# Basic Question on Making Hookups



## HMF (Aug 31, 2011)

You have your VFD, relays, switches, potentiometer and enclosure. 
Power is incoming from the single phase 220, to a disconnect, outgoing to the motor via the VFD.

You need to make hookups, some to the VFD, some to a terminal strip, some to the disconnect.

Do you put U-shaped connectors on the wires to the VFD or just twist the strands together? What about the connectors? How do you make a neat job of it?

Thanks!


Nelson


----------



## Highpower (Aug 31, 2011)

Use crimp terminals. I prefer using the "eyelet" type when possible. (Less chance of the terminal coming off if the screw loosens up from vibration, or if you accidentally snag a wire on something.)

Some terminal strips use a screw clamp similar to what is used on the circuit breakers in your main panel. Just strip the end of the wire and insert straight into the terminal strip and snug down the screw.

Aluminum or plastic "conduit" for bundling loose wires together.

But I am NOT an electrician, so maybe it's not so neat after all....  :


----------



## HMF (Aug 31, 2011)

Thanks, fellas. Yes, that is precisely what I wanted to know.

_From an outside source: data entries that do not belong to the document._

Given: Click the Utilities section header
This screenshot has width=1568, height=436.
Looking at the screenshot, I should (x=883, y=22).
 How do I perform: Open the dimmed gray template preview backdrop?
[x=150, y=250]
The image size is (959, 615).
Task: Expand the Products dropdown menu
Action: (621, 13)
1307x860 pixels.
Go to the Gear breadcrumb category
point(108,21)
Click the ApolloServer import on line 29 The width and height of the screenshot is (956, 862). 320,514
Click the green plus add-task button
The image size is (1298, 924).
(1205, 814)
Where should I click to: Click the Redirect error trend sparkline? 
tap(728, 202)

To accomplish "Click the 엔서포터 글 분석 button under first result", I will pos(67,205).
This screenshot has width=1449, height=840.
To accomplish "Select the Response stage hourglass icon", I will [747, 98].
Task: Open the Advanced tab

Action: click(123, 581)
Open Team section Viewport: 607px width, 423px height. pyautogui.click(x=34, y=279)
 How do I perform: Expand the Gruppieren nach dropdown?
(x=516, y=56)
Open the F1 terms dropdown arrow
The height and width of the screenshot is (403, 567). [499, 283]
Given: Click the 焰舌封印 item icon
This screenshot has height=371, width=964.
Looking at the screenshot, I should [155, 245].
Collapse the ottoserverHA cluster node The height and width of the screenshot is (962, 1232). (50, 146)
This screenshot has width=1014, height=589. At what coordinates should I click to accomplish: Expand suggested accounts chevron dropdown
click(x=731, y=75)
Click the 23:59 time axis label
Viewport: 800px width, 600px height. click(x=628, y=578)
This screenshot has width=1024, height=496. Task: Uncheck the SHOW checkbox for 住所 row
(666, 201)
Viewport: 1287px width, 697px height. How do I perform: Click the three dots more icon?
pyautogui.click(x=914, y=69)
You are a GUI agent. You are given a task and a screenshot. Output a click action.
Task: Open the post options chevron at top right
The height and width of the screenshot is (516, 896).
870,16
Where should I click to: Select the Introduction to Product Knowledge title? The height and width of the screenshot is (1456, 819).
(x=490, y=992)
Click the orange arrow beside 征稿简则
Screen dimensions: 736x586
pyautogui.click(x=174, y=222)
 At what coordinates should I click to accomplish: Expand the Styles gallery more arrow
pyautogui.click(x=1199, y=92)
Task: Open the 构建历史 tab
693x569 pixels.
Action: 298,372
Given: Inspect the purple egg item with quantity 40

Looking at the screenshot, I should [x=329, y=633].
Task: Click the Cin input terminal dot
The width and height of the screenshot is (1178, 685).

I meant spade connectors, but understand why eyelets are better.

By screw clamps, you mean that there is a plate of metal below the screw that the screw tightens down on. Those you say can use bare twisted wires, though I could see also using spaded connectors under the screw also.

I want to make sure things don't short out. 


Nelson


----------



## Starlight Tools (Aug 31, 2011)

Ah heck just stuff awire into the hole, if a few starnds hang over onto the other side, so be it, they will only add tot e excitement. LOL

Nelson, I keep a bin of Crimp connectors, actually three bins, each sorted by size and type. Connectors, like straight through and bullet in one, Round and fork / spades in another, and the third is male and female push on connectors in a variety od sizes, 1/8, 3/16 and 1/4 insulated, non insulated and flag.

Then there are all the crimpers required to set each one. The Klein 1005 crimping tool gets the most use!

Walter


----------



## HMF (Aug 31, 2011)

Walter, I will get myself a small supply of each.

I will need the Klein crimper also. I like Klein tools- especially their rubber-handled screwdrivers.

I have some dandy Klein cutters and Snap On Cutters and linesman's, so I am all set there.

Thanks.

Nelson


----------